Washington (AP).- No sintonices el Super Bowl esperando un descanso de la tumultuosa política que envuelve a Estados Unidos.
La NFL enfrenta presión antes del partido del domingo entre los Seahawks de Seattle y los Patriots de Nueva Inglaterra para tomar una postura más explícita contra la agresiva aplicación de la ley de inmigración del gobierno del presidente Donald Trump.
Más de 184.000 personas han firmado una petición pidiendo a la liga que denuncie la posible presencia del Servicio de Inmigración y Control de Aduanas (ICE) en el Super Bowl, que se disputará en el Levi’s Stadium en la zona de la Bahía de San Francisco.
El grupo liberal MoveOn planificaba entregar la petición a la sede de la NFL en la ciudad de Nueva York el martes.
Mientras tanto, crece la anticipación sobre cómo Bad Bunny, el artista principal de habla hispana del espectáculo de medio tiempo, abordará el momento.
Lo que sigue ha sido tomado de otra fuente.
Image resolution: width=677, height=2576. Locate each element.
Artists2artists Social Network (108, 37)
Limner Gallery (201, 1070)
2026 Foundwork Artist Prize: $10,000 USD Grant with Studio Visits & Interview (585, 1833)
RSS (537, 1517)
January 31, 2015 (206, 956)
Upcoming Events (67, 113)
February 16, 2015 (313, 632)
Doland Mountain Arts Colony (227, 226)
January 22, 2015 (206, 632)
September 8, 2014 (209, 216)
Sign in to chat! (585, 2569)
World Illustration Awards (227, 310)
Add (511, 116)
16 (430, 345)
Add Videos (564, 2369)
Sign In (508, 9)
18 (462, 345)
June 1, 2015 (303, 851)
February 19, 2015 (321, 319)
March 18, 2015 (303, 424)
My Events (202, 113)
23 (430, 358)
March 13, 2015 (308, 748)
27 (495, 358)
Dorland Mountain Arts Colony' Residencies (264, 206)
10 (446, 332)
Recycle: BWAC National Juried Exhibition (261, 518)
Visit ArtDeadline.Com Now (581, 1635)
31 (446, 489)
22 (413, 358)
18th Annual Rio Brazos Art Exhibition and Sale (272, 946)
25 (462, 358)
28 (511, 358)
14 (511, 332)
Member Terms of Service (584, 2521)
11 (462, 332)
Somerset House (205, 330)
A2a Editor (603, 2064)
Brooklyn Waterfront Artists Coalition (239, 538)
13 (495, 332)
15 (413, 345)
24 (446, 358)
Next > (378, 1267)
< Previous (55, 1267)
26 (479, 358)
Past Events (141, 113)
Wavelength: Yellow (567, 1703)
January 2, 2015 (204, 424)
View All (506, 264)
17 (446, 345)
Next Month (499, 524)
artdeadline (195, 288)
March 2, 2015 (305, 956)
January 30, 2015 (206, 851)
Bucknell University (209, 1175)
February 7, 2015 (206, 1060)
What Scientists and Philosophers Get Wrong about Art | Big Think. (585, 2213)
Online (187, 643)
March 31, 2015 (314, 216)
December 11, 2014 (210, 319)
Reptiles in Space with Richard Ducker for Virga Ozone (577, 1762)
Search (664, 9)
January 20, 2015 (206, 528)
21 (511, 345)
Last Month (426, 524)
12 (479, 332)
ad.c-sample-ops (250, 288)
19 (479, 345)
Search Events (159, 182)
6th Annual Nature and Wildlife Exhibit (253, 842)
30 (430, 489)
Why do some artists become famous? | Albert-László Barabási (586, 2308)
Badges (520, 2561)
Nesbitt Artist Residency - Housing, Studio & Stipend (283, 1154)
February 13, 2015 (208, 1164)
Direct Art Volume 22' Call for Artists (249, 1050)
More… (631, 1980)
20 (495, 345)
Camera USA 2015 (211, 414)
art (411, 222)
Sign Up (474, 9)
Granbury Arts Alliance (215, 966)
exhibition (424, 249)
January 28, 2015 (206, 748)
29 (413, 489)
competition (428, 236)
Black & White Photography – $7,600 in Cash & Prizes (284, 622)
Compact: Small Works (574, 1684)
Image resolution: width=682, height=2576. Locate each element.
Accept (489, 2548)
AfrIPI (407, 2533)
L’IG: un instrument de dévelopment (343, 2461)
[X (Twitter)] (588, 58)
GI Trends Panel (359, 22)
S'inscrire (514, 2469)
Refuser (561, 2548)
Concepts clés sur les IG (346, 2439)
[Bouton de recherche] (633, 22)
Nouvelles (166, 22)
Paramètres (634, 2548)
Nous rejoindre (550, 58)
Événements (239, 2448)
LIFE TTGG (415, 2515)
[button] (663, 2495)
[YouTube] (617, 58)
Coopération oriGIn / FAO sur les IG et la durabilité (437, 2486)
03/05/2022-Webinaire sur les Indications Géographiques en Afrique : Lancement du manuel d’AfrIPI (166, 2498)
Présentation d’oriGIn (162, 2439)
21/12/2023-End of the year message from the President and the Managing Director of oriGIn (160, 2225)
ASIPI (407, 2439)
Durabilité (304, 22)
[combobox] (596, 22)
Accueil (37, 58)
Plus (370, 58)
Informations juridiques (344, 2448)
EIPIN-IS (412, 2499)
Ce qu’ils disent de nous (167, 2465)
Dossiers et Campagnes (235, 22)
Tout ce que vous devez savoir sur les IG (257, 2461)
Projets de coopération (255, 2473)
Ha criticado al presidente Donald Trump por todo, desde su respuesta al huracán en su natal Puerto Rico hasta su trato a los inmigrantes.
El domingo por la noche, criticó a ICE mientras aceptaba un premio en los Grammys. Su última gira evitó el territorio continental de Estados Unidos por temor a que sus fanáticos pudieran ser blanco de agentes de inmigración.